◆ **Action item**: Your task is to copy every line of the entries that contains "computer".

◆ **Entries provided**:
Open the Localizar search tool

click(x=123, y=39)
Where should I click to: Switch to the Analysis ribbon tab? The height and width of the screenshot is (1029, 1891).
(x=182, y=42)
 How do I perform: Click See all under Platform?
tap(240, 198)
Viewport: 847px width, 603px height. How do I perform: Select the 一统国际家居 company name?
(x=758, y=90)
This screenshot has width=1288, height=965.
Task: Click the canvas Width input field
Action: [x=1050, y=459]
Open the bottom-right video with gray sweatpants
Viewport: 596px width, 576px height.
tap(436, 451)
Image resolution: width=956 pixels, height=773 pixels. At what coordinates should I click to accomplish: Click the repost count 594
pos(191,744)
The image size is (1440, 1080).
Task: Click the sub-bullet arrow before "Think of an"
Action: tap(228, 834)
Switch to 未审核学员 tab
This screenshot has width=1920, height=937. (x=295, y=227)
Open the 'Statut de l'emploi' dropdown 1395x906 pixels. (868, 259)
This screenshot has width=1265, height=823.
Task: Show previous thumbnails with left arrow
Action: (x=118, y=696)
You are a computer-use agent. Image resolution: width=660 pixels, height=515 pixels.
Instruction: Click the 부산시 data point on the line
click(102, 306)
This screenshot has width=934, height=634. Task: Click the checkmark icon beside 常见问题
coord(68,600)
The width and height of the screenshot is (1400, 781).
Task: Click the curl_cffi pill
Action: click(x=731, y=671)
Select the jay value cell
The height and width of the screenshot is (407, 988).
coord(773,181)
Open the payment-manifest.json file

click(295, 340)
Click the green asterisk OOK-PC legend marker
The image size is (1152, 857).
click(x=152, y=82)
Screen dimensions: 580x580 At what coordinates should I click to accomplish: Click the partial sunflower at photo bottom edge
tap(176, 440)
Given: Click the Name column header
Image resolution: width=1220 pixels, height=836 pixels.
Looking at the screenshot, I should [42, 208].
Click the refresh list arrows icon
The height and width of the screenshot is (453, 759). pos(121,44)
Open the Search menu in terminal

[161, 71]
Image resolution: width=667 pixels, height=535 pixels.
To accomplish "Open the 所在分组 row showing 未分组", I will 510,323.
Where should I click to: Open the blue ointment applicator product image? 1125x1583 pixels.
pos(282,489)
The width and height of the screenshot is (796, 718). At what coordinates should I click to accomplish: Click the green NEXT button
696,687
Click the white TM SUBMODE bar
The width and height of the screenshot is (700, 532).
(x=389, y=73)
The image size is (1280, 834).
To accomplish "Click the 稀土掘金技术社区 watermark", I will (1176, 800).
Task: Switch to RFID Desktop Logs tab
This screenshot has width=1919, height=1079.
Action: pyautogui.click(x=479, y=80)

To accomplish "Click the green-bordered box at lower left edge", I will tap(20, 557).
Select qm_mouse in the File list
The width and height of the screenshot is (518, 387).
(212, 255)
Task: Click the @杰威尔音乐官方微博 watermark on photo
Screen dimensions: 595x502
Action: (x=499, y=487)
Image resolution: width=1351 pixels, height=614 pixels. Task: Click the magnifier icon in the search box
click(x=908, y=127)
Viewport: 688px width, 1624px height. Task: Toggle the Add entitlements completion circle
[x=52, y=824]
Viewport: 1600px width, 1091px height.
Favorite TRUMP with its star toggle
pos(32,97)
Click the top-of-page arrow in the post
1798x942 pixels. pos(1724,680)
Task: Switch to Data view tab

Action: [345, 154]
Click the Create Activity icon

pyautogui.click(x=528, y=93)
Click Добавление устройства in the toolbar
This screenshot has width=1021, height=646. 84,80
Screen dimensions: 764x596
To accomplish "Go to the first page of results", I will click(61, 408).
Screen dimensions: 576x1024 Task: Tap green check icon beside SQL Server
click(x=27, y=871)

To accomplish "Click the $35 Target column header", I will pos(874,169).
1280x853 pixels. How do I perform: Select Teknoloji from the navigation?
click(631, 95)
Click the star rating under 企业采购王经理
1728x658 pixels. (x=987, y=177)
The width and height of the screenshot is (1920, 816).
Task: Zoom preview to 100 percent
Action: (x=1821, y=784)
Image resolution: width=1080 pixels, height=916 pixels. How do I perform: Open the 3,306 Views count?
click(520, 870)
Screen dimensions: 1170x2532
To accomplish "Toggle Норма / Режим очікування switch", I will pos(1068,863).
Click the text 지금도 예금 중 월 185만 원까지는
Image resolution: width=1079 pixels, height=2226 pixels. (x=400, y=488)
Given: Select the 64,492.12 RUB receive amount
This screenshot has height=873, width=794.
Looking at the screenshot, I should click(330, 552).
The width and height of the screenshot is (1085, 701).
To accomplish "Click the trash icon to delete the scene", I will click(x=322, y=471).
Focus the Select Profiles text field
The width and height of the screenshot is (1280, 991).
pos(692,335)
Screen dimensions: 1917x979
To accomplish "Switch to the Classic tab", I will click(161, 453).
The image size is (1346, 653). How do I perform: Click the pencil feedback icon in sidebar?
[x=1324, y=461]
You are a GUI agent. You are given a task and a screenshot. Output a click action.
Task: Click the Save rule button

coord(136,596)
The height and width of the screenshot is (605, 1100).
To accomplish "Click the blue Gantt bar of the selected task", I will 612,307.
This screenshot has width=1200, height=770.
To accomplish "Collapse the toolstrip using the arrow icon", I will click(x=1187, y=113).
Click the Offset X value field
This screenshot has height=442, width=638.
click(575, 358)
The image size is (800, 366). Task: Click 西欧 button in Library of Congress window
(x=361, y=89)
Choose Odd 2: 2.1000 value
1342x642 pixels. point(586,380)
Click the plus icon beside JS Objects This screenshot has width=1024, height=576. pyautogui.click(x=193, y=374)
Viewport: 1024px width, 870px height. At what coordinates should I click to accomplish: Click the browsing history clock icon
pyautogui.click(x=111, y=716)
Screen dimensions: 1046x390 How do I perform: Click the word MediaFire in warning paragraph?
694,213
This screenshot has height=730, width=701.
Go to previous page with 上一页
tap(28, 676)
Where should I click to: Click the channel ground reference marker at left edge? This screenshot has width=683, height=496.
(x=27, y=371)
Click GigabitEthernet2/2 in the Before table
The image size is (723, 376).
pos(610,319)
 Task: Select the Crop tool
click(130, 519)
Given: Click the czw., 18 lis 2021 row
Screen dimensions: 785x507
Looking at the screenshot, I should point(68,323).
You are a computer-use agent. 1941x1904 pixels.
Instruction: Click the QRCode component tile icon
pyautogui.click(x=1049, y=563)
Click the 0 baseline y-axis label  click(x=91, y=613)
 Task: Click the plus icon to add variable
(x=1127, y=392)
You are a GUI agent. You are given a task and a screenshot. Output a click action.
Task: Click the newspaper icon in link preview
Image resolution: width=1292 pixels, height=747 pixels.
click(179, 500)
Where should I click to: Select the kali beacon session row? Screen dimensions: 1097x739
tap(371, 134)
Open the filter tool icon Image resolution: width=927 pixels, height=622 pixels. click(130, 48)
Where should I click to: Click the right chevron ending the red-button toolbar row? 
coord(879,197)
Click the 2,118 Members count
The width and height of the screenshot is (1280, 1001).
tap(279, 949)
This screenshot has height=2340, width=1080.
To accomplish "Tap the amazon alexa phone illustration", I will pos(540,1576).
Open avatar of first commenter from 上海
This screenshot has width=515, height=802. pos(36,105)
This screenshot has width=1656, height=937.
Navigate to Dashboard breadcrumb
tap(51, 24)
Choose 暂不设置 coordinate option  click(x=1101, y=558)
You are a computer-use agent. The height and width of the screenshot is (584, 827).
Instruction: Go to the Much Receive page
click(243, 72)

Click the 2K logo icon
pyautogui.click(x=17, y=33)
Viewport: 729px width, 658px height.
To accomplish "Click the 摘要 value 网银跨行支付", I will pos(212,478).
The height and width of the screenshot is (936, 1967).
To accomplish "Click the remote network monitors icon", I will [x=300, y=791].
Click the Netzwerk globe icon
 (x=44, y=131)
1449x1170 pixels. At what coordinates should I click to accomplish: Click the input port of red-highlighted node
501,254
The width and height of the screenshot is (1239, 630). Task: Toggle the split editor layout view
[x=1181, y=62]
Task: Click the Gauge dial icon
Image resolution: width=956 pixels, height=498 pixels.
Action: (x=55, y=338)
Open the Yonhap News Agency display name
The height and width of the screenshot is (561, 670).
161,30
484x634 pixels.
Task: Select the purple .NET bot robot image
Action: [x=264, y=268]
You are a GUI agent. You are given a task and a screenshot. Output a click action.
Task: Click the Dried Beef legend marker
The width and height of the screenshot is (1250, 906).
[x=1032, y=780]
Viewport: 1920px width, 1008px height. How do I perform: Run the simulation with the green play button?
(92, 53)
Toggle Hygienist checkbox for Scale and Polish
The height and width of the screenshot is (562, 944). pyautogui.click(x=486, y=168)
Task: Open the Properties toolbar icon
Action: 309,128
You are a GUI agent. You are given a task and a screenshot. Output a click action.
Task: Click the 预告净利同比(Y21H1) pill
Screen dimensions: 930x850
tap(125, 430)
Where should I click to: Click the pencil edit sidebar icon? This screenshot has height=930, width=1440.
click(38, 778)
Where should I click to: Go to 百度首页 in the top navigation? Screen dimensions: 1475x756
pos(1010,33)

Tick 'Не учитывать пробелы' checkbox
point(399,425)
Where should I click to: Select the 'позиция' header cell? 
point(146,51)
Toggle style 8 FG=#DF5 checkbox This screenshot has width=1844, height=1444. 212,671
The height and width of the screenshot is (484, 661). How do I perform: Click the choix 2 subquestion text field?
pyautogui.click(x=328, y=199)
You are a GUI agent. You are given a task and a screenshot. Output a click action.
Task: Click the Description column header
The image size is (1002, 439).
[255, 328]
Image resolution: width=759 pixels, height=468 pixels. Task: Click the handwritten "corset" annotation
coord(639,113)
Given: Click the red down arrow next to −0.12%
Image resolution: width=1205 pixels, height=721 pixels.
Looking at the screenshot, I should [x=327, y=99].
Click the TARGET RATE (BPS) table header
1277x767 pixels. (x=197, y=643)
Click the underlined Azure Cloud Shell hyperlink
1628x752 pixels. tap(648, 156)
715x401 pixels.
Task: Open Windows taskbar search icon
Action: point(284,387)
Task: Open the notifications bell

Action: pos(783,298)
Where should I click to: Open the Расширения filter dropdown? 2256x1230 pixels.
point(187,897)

◆ **Completed exercise**:
You are a computer-use agent. Image resolution: width=660 pixels, height=515 pixels.
You are a computer-use agent. 1941x1904 pixels.
You are a computer-use agent. The height and width of the screenshot is (584, 827).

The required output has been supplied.